The film’s patience, scale, and general tunefulness can be described on a John Carney scale: It’s somewhere between the intimacy of Once and the starry-eyed earnestness of Begin Again. It takes a more convincing New York tour than the latter, maybe because Hathaway and Flynn don’t dart all around the city for magically photogenic locations, instead concentrating on a smaller and more geographically convincing radius, mostly (but not limited to) the Williamsburg neighborhood of Brooklyn.

Musically, the narrow scope is less rewarding. Song One only occasionally deviates from solo-acoustic performances, depicting Williamsburg as full of tasteful MOR folkies—a probably unintentional portrait of gentrification’s endgame. The new songs for the film were written by indie-rock couple Jenny Lewis and Johnathan Rice; they do an admirable job inhabiting a new musical character, but Lewis’ rueful humor and conversational storytelling is much missed.

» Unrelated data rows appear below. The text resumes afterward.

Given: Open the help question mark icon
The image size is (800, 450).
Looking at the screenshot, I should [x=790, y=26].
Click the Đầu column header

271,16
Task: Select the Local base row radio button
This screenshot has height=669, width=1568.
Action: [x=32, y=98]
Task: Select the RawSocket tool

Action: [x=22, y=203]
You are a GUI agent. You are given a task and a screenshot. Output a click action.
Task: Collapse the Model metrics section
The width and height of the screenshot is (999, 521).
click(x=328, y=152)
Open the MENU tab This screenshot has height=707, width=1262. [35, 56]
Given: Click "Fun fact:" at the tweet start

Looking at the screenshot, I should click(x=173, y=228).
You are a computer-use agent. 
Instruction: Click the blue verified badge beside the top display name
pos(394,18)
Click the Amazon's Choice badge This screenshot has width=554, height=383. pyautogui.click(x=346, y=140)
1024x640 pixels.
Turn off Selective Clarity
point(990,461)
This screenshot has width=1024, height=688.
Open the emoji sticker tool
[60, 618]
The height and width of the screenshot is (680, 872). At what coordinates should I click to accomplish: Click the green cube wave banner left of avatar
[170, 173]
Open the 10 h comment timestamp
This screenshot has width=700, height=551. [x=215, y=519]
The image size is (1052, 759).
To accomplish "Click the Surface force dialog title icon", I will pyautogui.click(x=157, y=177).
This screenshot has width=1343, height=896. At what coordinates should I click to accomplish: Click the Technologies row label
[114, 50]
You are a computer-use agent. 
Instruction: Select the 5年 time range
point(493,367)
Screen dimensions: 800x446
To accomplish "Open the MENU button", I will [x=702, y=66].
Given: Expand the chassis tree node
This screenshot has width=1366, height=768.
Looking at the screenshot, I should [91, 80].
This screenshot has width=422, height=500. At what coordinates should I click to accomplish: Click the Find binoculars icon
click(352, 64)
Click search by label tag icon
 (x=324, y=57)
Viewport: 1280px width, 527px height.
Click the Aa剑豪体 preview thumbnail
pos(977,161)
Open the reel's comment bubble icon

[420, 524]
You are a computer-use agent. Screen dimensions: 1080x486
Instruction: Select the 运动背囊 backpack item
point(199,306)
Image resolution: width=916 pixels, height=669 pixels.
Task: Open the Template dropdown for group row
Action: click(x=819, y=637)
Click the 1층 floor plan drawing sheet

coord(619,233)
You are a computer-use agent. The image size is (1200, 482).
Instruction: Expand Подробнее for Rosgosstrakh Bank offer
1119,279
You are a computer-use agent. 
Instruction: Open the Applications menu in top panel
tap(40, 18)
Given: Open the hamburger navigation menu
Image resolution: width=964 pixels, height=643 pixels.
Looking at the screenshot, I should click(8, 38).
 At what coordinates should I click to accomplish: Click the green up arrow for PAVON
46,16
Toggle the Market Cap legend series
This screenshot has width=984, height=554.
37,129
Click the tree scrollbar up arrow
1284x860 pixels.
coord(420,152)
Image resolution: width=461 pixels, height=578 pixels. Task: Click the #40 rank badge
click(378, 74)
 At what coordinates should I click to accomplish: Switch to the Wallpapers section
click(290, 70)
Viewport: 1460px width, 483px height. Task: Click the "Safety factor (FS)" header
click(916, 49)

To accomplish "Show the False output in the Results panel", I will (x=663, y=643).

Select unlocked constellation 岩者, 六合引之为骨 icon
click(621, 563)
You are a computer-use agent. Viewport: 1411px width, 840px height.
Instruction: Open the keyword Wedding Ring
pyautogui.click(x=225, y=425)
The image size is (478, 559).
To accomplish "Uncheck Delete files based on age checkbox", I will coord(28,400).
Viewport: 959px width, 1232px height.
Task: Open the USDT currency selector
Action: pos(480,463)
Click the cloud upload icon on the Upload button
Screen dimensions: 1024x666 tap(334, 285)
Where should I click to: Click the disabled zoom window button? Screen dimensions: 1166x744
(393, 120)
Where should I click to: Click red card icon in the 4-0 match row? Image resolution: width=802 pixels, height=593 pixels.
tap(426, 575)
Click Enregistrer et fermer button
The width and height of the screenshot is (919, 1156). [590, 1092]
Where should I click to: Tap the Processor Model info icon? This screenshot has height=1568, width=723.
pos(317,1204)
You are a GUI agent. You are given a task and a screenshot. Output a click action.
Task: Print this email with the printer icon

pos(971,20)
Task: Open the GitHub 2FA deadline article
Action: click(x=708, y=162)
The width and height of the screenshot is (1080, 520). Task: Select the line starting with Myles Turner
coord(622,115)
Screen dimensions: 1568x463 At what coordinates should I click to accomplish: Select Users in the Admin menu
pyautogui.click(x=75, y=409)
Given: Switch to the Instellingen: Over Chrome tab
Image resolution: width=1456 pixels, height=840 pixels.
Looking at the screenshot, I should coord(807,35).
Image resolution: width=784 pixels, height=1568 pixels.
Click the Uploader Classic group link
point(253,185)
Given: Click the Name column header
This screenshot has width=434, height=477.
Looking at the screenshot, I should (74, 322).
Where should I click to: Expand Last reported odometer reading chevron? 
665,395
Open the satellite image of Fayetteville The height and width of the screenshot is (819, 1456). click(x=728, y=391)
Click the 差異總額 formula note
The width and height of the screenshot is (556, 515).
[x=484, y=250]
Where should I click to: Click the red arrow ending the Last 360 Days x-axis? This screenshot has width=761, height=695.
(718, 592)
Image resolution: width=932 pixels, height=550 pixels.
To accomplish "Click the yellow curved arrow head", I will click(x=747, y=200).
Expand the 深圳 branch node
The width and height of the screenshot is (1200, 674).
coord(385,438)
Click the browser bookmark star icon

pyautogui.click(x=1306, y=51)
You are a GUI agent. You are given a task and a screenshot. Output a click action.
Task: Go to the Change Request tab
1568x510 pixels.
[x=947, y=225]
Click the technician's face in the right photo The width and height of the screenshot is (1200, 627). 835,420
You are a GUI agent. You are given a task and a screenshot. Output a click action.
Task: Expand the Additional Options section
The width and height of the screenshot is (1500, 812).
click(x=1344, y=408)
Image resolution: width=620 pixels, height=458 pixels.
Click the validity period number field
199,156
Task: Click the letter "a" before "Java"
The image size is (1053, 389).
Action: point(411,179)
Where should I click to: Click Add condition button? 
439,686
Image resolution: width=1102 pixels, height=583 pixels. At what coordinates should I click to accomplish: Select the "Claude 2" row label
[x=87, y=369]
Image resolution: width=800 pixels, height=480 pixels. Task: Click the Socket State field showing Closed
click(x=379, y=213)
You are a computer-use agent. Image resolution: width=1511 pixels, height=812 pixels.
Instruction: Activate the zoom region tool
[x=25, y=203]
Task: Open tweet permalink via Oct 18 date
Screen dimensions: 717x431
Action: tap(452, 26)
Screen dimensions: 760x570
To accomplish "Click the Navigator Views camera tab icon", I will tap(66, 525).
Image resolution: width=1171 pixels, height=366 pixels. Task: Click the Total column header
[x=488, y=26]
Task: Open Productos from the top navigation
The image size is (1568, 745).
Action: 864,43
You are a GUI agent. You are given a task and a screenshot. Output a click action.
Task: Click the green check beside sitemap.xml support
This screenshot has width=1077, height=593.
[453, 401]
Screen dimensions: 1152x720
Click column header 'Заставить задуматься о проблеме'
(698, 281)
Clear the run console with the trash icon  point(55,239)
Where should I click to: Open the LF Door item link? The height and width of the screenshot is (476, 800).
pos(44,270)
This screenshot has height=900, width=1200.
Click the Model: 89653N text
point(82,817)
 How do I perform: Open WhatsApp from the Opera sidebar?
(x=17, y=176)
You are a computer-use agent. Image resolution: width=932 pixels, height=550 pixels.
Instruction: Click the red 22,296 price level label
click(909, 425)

Even the real-life musicians who pop up for background flavor, like folk rock band the Felice Brothers, appear in less raucous, more stripped-down forms. (Forget about hip-hop or punk; the film’s Williamsburg barely even has any electric guitars or drum sets). There is nonetheless a sense of realism about this slice of the music world, like the way that James Forester, who hasn’t put out a record in five years, comes across as a slightly faded indie sensation busted back down to smaller venues—and how some of his cult following seems to be maintained by his good looks as much as his art.

Moreover, as with the best moments of Carney’s films, Barker-Froyland doesn’t impose artificial romantic conflict on her material. Though the movie sometimes follows through on its early threat to become a series of shots of Hathaway staring at things emotionally, often it keeps the drama low-key and affecting. There’s a nice scene where Franny’s mother invites James over for dinner, and goads Franny into singing along with the America song she loved as a kid; the moment says more about her grief and uncertainty than drawn-out confrontations would. The less fortunate B-sides to the movie’s unforced melancholy are its slightness and its sincere belief in the healing power of pretty acoustic ballads. (Begin Again’s original title, Can A Song Save Your Life?, could also work here.) Ultimately, it’s hard to tell where the characters’ naïveté ends and the filmmaker’s begins. But Song One is at least succinct and savvy enough to cut to black before that question can linger.